9 comments on “Editorial: The Mad Man Behind the Curtain”

  1. “If Molyneux had been in charge of that product, I have no doubt we would have seen a gameplay mechanic in which we must impregnate the right set of people at the right times to ensure the birth of George Washington.”

    He would say that, then the game would actually just include some banal fetch questing ending in a choice where you either let Washington’s mother live or push her off a cliff. MORALITY SYSTEM!

    And I can’t say I really know of any developers like this to fit the question of the article. Maybe Suda51 and his bizzar-o Killer 7. I enjoyed that nonsense a lot. (There actually IS a plot to that game beyond random BS, it’s just presented in a ridiculous way AND includes some actual nonsense)

  2. Suda51, to me, is what Peter Molyneux could be if we squinted our eyes and he (PM) actually delivered on half of what he imagined. While I haven’t had the chance to play a Suda51 game, from everything I’ve heard and seen they are experiences to behold.

    That’s something I’d personally like to see a lot more of. While it’s seemingly easier to find creative footprints in the film and television mediums, Video Games often lack any clearly centered visions – at the very least by comparison. One could argue that it’s easy to tell you’re playing a Levine or Kojima game, though I wonder if that’s more a staple of the series than the intentions of the developers themselves. Suda51 is perhaps the only developer (that I can think of) who has jumped from IP to IP and brought his own unique brand of awesomeness.

  3. What might be more surprising is how molyneux keeps getting more chances to be a total letdown. Why do guys like this get all the opportunities?!?

  4. While I never held much interest in the later games, I did play Black and White and remembered it quite fondly.

    Say what you will about the man, he dreams big and even if those dreams hardly ever become a reality, he still doesn’t stop dreaming big. He’s like the Walt Disney that has yet to meet any large scale success, but never gives up on those crazy ideas of his.

    And I, for one, am grateful that such crazy people like himself, and Suda51, exist. We need more of the eccentric people with unusual ideas paired with the pragmatic people that can make those ideas work.

    It would certainly go further than the dudebro shooters calling having a dog companion ‘innovation’ when it’s already been done before, also by Peter, but still. I know it’s a stretch, but I just wanted to add a dig at the XBone and the dudebro shooters.

  5. To my mind Suda hit a creative high point with Killer 7 that he hasn’t really been able to come close to with No More Heroes.

    I want to like the NMH games, but they’re just a series of button-mashy melee levels which each lead into a boss fight. Rinse and repeat. *Blech*

  6. @SN: I guess you liked the combat in killer7 then? I felt that got pretty repetitive at times. But I’ve never played the no more heroes games. I’ve watched LPs though.

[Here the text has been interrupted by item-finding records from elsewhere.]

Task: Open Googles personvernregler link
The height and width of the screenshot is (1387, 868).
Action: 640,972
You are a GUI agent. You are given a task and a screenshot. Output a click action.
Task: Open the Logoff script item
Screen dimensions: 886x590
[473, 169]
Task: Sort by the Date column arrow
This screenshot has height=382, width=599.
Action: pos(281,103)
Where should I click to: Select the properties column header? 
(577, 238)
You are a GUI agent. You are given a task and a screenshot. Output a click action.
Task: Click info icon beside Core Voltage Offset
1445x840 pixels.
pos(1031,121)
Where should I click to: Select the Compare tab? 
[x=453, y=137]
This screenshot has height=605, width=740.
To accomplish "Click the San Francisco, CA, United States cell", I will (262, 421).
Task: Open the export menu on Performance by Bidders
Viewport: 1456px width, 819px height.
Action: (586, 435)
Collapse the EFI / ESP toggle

  7. I guess that the combat could be considered just as repetitive by some, but the inclusion of seven different characters added variety, and, more importantly, the levels were far less uniformly structured.

  8. Of course, the major difference may simply have been Shinji Mikami’s involvement…

  9. Yeah, switching between the different members was pretty cool. And Mikami definitely added a Resident Evil flavor to it, with the nature of the puzzles and key items. I really did like that game.